The return "email" is nil, which I suppose is expected if the user didn’t have the ability to read the email. But according to the field policies, the user should have that ability.
This reproduction uses the latest versions of ash, ash_postgres, and ash_graphql, and these newer version show more information about the policy failure (see comments in the code).
It appears the policy doesn’t like the fact that there’s no actor. I see the problem, but I’m not sure what that the solution might be.
UPDATE: Eliminated multitenancy as a contributing factor. The example above has been updated.
UPDATE 2: Eliminated unique index name as a contributing factor.
UPDATE 3: Eliminate lower() index constraint as a contributing factor.
I think what you’ll want to do, is make exceptions in your policies for this specific action. i.e you can see the email of a user you just signed up.
I’m not sure how to go about doing that.

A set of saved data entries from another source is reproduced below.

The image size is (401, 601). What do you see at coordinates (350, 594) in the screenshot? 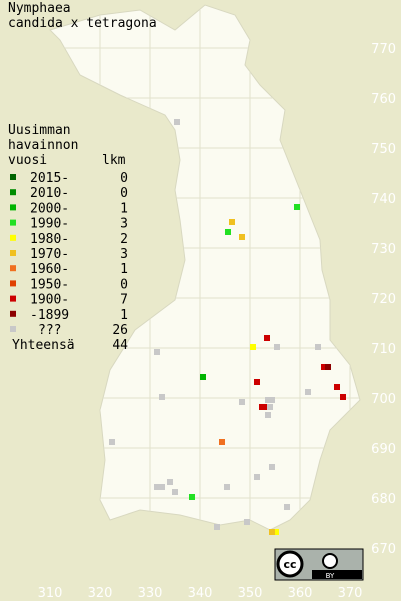
I see `x-tick-label: 370` at bounding box center [350, 594].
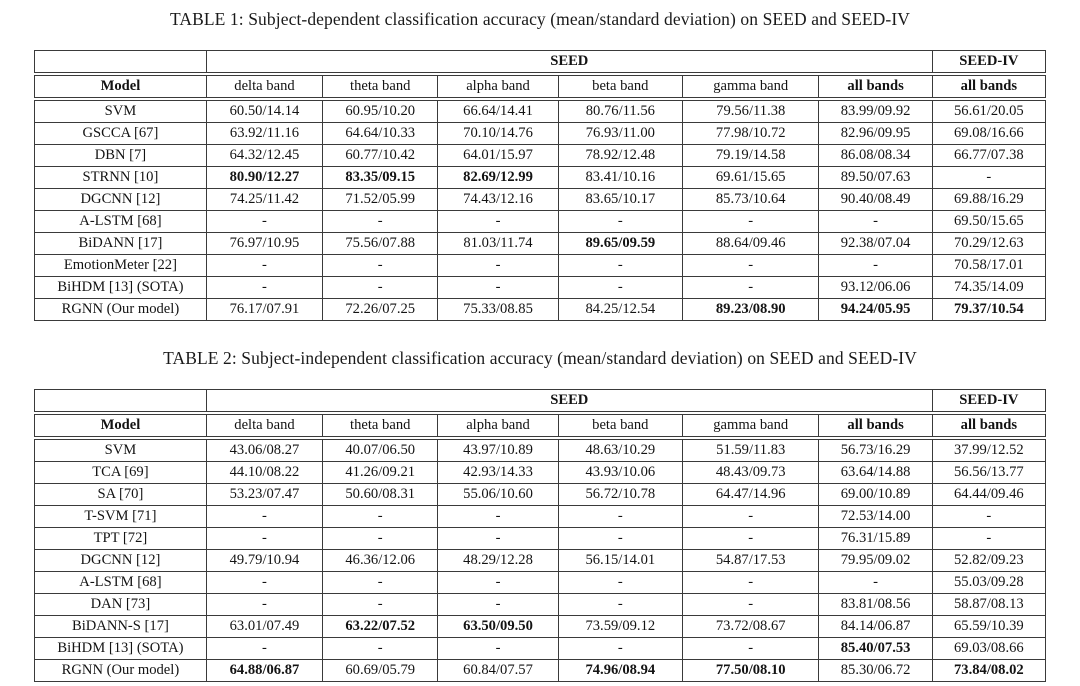  I want to click on column-header-alpha-band: alpha band, so click(498, 88).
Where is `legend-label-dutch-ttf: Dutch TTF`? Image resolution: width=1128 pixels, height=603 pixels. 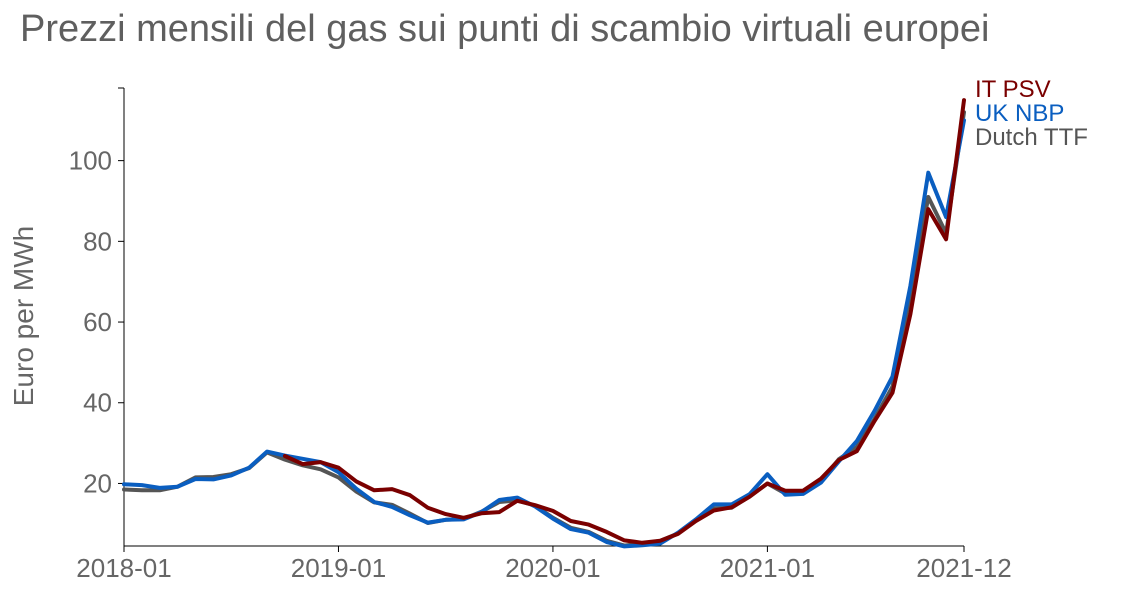
legend-label-dutch-ttf: Dutch TTF is located at coordinates (1032, 138).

Do you mean, make an exception within the field policies?
Like this?
field_policies do
field_policy [:email, :name] do
authorize_if action(:signup)
end
end
The test still fails on the field policy, because internally the :read action is being called. It’s the :read action that’s causing the error. How do I allow reading fields for the :read action for this case without exposing fields to everyone else?
Ah, okay, right. That is a problem. This is a pretty special case, but obviously needs a solution. I’m considering something like authorize_if just_created_by(:signup), and we can set context on the changeset to support that after creating a record.